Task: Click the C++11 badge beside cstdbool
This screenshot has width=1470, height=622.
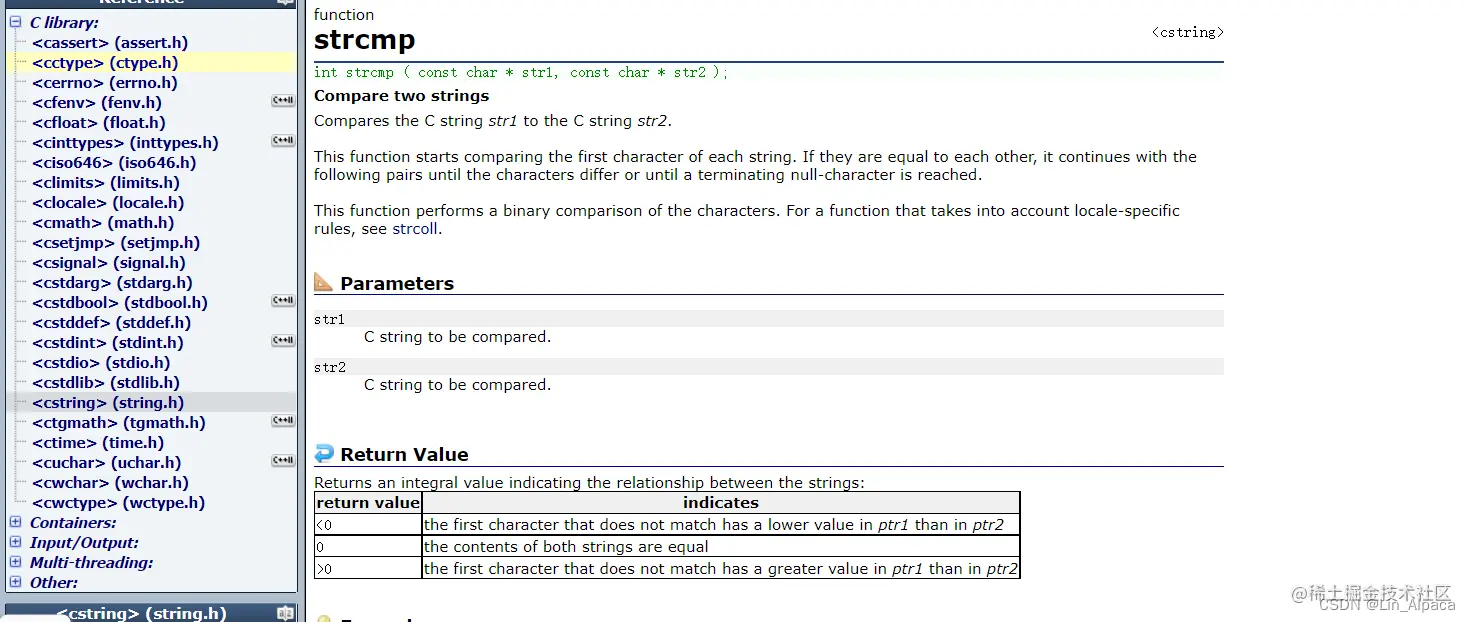Action: click(283, 301)
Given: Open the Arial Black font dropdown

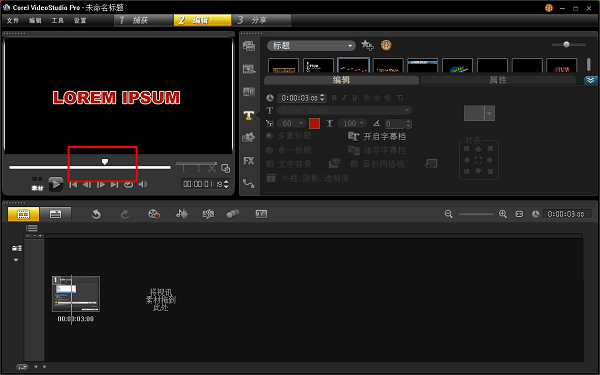Looking at the screenshot, I should tap(344, 111).
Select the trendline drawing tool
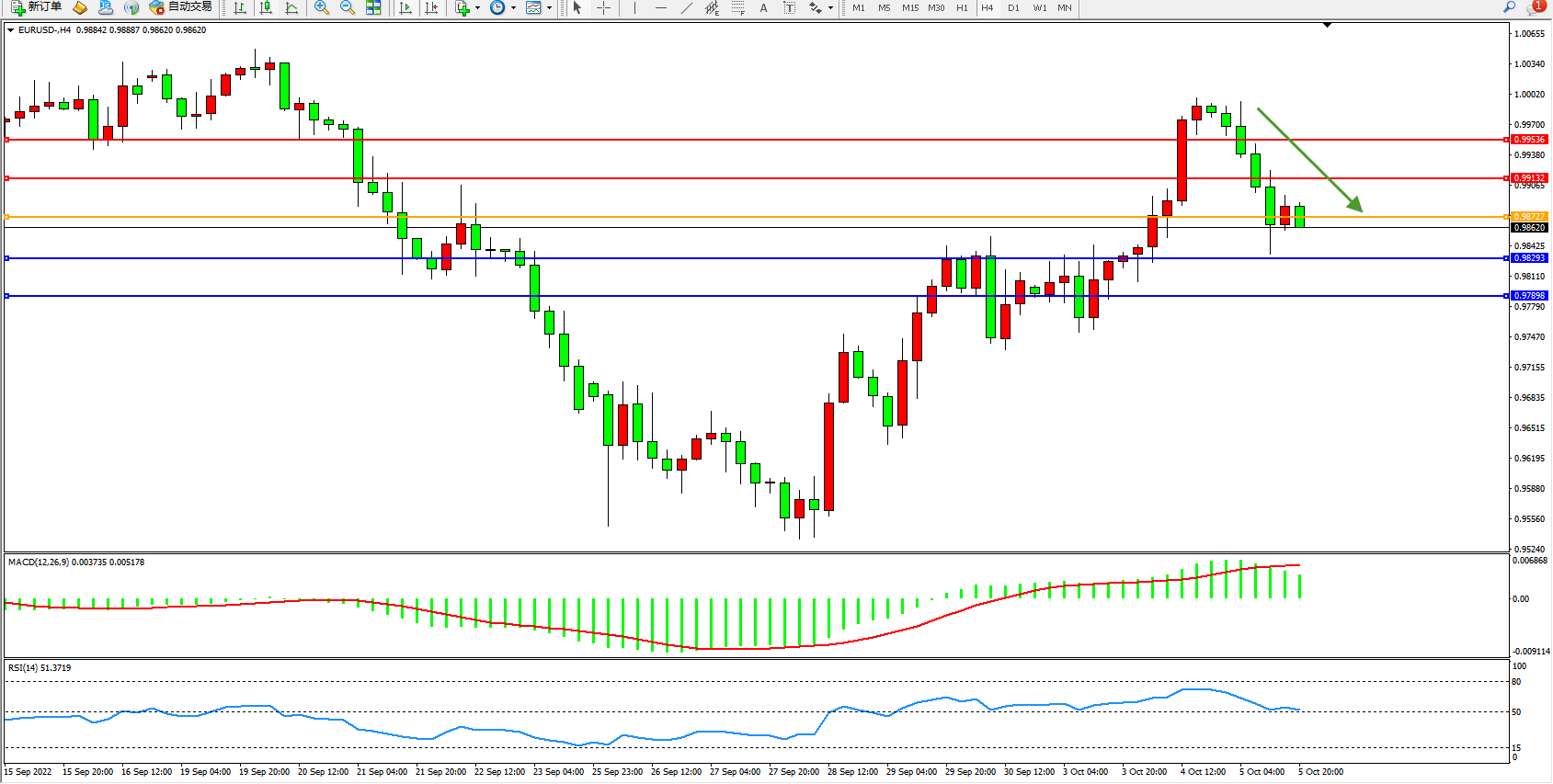This screenshot has height=784, width=1553. (686, 7)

+--

— Work item —
Word-for-word output of every record is needed, with images omitted.

— Answer for the task —
Task: Click the C++11 badge beside cstdbool
This screenshot has width=1470, height=622.
Action: click(283, 301)
Given: Open the Arial Black font dropdown

Looking at the screenshot, I should tap(344, 111).
Select the trendline drawing tool
This screenshot has height=784, width=1553. (686, 7)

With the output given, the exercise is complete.